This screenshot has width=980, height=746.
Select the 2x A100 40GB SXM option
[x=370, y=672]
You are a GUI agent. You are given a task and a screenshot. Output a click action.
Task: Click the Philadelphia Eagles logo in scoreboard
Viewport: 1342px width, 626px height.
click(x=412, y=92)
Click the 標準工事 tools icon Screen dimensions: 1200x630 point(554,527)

--

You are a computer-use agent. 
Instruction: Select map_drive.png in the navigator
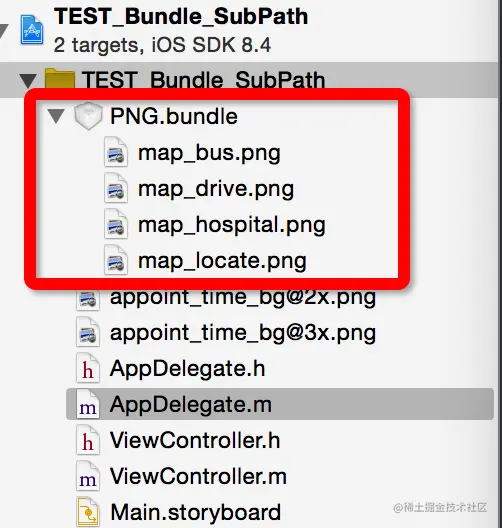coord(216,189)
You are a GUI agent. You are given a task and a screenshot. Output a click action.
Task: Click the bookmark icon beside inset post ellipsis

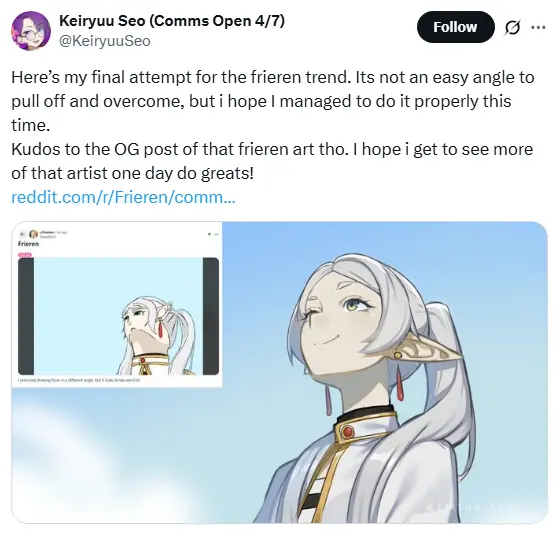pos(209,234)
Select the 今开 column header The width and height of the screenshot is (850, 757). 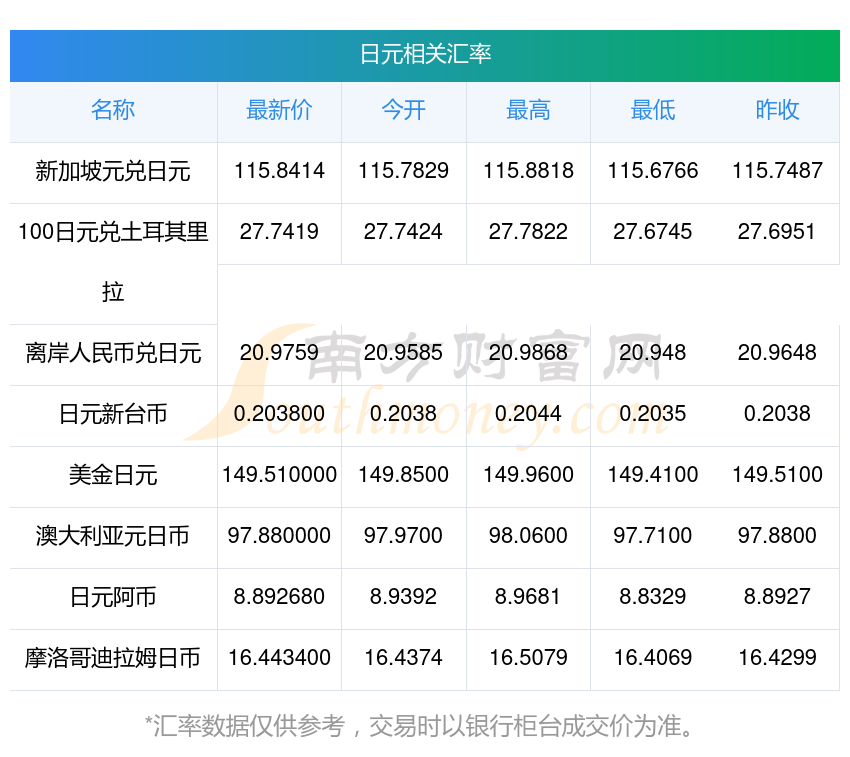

--

**What the task requires**. Quote the items beginning at the line containing "You are a computer-use agent." and continuing through the line containing "Select the 今开", both included, omitting the pictures.

**Solution**.
You are a computer-use agent. 
Instruction: Select map_drive.png in the navigator
coord(216,189)
You are a GUI agent. You are given a task and a screenshot. Output a click action.
Task: Click the bookmark icon beside inset post ellipsis

pos(209,234)
Select the 今开 column header The width and height of the screenshot is (850, 757). 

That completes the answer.